CNRL pegged its ROCE in 2014 at 10 percent and this year at -1.9 percent. Notes to the slide read, “At high crude prices, just made cost of capital. At low oil prices, destroyed capital.” Regardless, CNRL invested heavily in 2013 and 2014. But the company asks itself the question, “If the industry is doing so poorly, why does there seem to be so many high paying jobs across Alberta?”
The answer is very interesting, and not what you might expect from a giant oil company. CNRL says the oil business is like a horse race, where only the top three ponies make money with a win, place and show. All the others lose. But the entity that always make money is the race track, which is the Alberta government. And if one race track isn’t paying out enough money to winners, the bettors and horses go elsewhere. Such is the case with oil and gas investment in Alberta.
To emphasize the point, the oil business has more winners than losers (thus supporting the low ROCE case for oil versus other industries). CNRL lists the top 30 producers from 15 years ago. Only 43 percent of the companies still exist. The rest have sold their shares or assets to others because they could not achieve an attractive ROCE (companies with a high ROCE and share prices are rarely taken over because there is no upside for the new owner).
On the issue of high paying jobs, CNRL’s slide notes read, “…having a few winners is what keeps investors investing in Alberta, and investment creates and maintains jobs. If the conditions are right both Alberta and Canadian Natural can win. This competition has been good for workers in Alberta. In the oil and gas business, companies compete to get the best people from geologists to finance folks to the operators in the field. In recent years there has been a shortage of skilled people and as a result compensation for people throughout the industry has gone up dramatically. The individual prosperity created by this competition for talent is a benefit for all Albertans.” Related: Obama’s Balancing Act: Climate Change And Arctic Drilling
Alberta has several advantages, including a large resource base with low decline rates, proven ingenuity and technology and a skilled workforce. But CNRL says the world has changed. Technology has allowed the U.S. to re-emerge as a major oil producer. There is more oil available than the world needs and Alberta is an expensive place to do business. Two more slides show how oil from the Middle East and Russia is substantially cheaper than oilsands and shale oil from Alberta and the marginal cost of shale oil from the U.S. keeps coming down as technology improves.

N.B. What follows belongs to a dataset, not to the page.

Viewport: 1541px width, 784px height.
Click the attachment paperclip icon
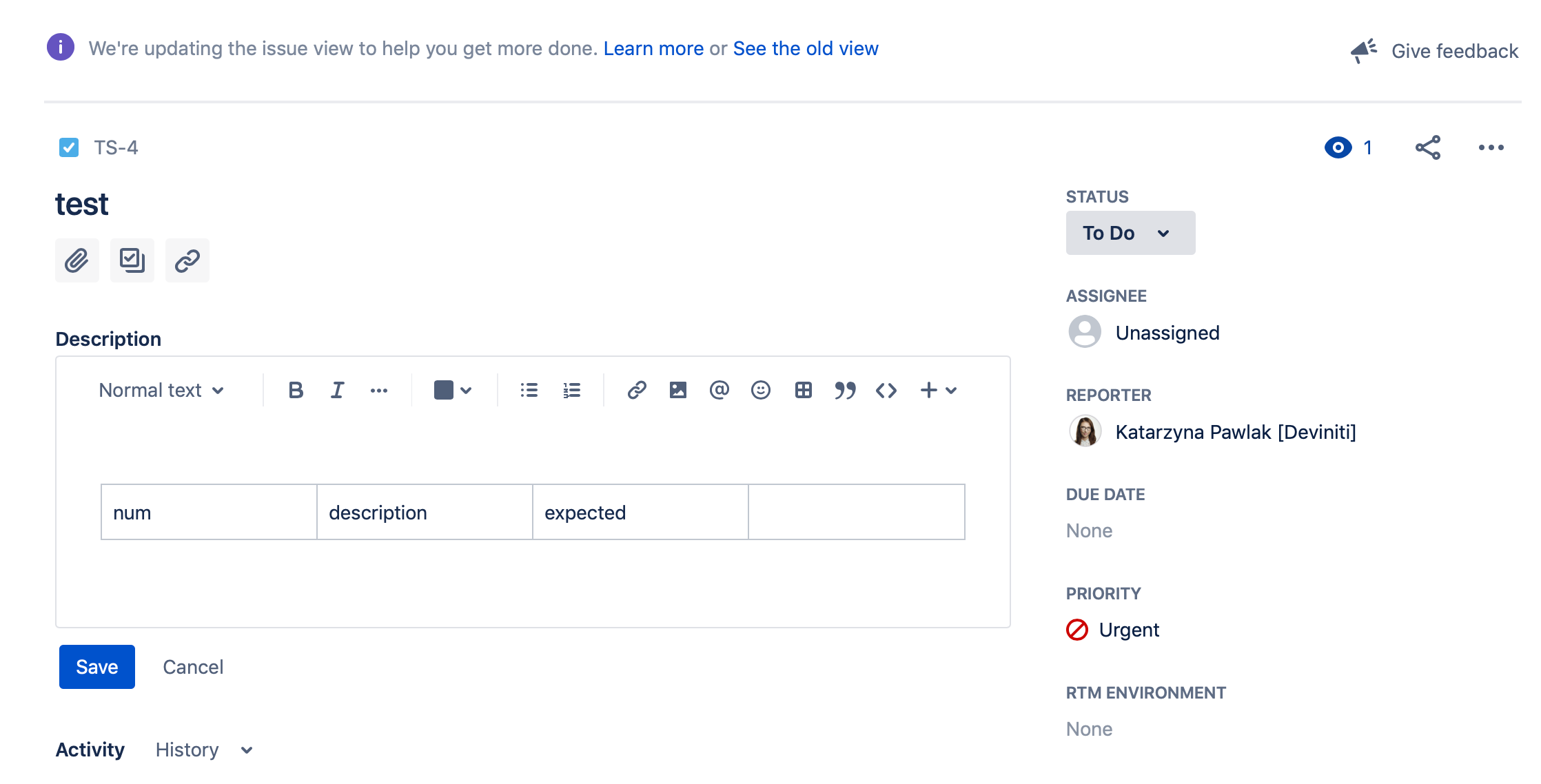pos(76,260)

CNRL also has a chart showing Alberta’s current royalty rates are already higher than in B.C. or Saskatchewan.
CNRL wraps up by warning about the negative impacts on ROCE and Alberta’s prospects, should the province proceed with raising corporate taxes, carbon taxes and royalties. The first two have already been announced. The company cites examples like the United Kingdom’s sector of the North Sea which jacked up royalties in 2011, saw investment disappear and production decline, then lowered them again to get back in the game.

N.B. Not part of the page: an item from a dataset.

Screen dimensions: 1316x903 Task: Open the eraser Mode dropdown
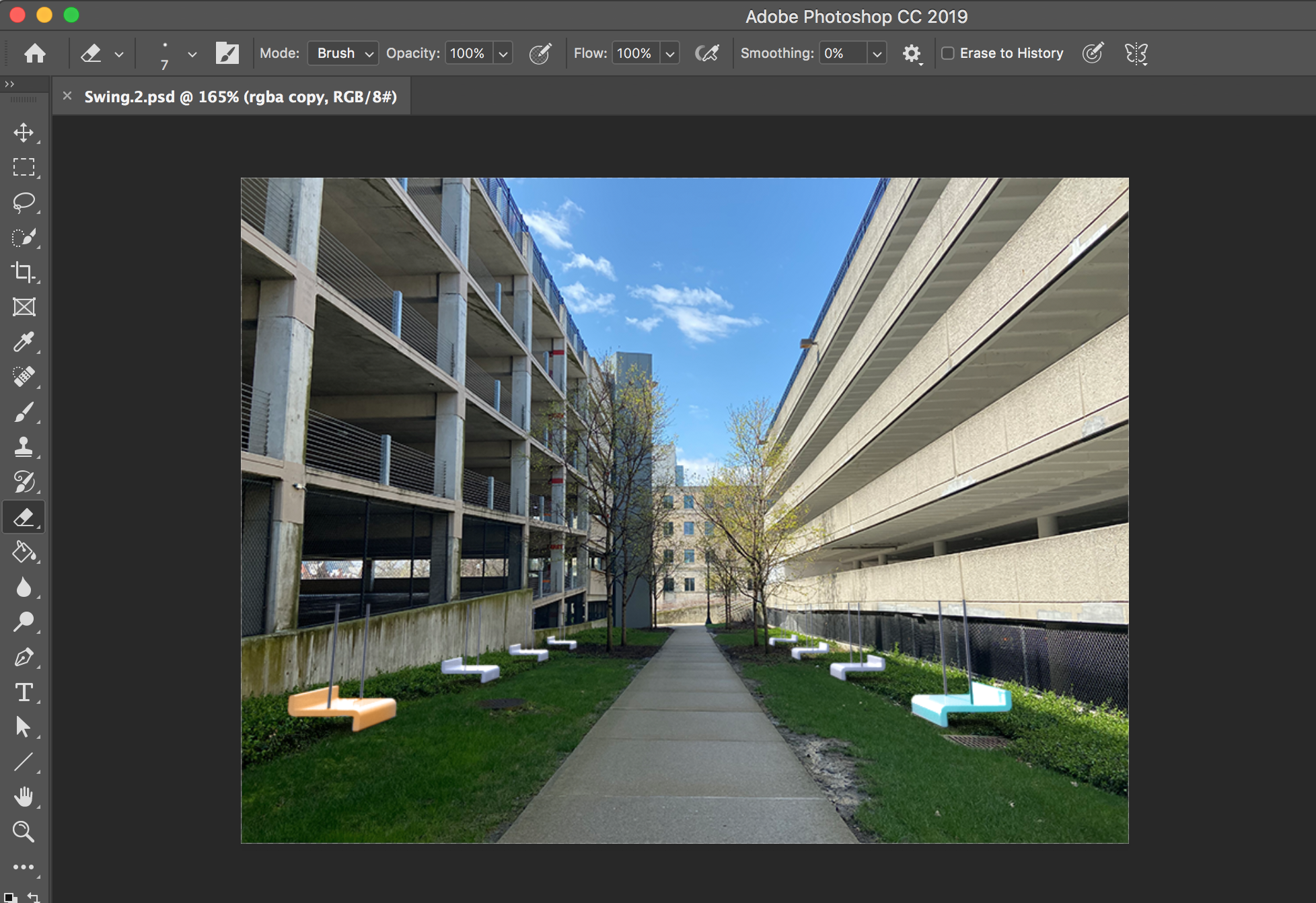point(343,53)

In closing, CNRL wrote, “Alberta is facing significant challenges due to capital and operating cost increases that have occurred in the past 10 years, including escalating regulatory and policy requirements. Therefore, CNRL is attacking costs in six key areas: reductions in costs related to contractors; improved productivity; material cost reductions; right scoping; technology and innovation adaptation; and improved regulatory process and fiscal policy outcomes.”
One can only hope the government policy makers across the table were listening and understand the message.